Procedural agreement to accept service is not a jurisdiction agreement for the purposes of the Brussels Regulation Recast - John Russell QC and Tom Bird

OVERVIEW

John Russell QC and Tom Bird win in Court of Appeal:

The sole issue on this appeal was whether an interlocutory agreement reached by the parties’ solicitors in correspondence constituted an exclusive jurisdiction agreement in favour of the English courts within the meaning of Regulation (EU) No 1215/2012 on jurisdiction and enforcement of judgments in civil and commercial matters (“the Brussels Regulation Recast”).

The agreement in question concerned the appellant’s application to join two French companies, PHP Trading and SODIPAM, as third and fourth parties to additional claims. As part of an exchange of correspondence on procedural issues, the respondents’ solicitors agreed to accept service of the joinder application “without prejudice to their position on jurisdiction” and, if the application were successful and the respondents’ jurisdictional challenge failed, to accept service of the additional claims.

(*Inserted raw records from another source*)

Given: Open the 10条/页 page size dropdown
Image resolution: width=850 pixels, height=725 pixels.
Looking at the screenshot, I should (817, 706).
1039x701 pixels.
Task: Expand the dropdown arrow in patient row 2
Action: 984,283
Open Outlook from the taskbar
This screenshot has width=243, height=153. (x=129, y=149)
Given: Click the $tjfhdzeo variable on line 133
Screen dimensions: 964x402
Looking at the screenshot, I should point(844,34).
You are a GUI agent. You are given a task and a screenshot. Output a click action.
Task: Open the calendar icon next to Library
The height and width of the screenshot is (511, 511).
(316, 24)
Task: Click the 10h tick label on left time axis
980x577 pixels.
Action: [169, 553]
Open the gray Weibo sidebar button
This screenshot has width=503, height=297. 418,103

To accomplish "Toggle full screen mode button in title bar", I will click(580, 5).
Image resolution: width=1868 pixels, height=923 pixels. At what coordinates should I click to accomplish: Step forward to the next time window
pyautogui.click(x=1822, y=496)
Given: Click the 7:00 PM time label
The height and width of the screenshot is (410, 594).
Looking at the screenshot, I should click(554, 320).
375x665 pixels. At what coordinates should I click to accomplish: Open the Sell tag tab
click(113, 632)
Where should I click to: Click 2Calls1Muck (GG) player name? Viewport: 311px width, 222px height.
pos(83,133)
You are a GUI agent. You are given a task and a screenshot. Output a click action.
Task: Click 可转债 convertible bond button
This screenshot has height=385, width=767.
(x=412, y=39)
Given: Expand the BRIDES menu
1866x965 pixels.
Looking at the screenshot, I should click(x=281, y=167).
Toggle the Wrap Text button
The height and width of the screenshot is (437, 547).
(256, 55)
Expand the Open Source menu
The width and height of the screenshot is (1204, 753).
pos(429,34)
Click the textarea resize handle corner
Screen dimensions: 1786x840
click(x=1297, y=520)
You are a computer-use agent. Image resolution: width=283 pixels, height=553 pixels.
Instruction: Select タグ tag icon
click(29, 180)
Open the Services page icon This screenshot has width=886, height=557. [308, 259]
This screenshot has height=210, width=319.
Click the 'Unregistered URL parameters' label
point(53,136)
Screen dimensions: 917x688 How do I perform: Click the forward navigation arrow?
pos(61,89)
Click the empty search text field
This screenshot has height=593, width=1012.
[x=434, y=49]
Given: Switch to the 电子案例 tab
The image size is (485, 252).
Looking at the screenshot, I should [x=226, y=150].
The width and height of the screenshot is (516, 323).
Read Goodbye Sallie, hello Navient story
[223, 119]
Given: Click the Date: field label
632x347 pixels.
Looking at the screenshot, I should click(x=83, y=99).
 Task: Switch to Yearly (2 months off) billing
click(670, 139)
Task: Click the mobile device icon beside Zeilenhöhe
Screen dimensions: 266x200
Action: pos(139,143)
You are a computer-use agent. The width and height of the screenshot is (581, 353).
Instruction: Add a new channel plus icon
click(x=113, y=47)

Although the appellant succeeded on its joinder application, the judge stayed the additional claim under article 29 of the Brussels Regulation Recast because, before the hearing, PHP Trading and SODIPAM had issued proceedings in the French court, which became first seised of the dispute.

On appeal, the appellant argued that the respondents’ agreement to accept service of the additional claims amounted to an exclusive jurisdiction agreement within the meaning of the Brussels Regulation Recast. Agreeing to accept service of the additional claims, the appellant submitted, was inconsistent with a stay of the proceedings.

The Court of Appeal dismissed the appeal. It noted the practical difference between an agreement about conferring jurisdiction on the courts of a Member State and an agreement, such as the one in the present case, about handling interlocutory matters. There was nothing in the correspondence which looked like a jurisdiction agreement, let alone could be clearly said to be one.

Two points of interest arise:

Although the court ultimately rejected the appellant’s position, the facts provide a salutary reminder, whenever drafting interlocutory correspondence, to be alert to the possibility that a straightforward agreement to accept service might have unforeseen jurisdictional consequences.

The Court of Appeal left open an interesting point of EU law. The parties disagreed as to the scope of application of EU law when determining whether there was a jurisdiction agreement for the purposes of Article 25. The appellant’s argument was that the autonomous EU concept was simply¸ “an agreement”. If there was an Article 25 agreement, then everything else was a question of construction to be determined by the national law. The respondents contended that the EU concept was “an agreement conferring jurisdiction” and so at an EU law level the court had to be satisfied that jurisdiction was clearly and precisely conferred. The Court of Appeal considered it unnecessary to decide this point, since even on the appellant’s preferred approach, they lost as a matter of construction.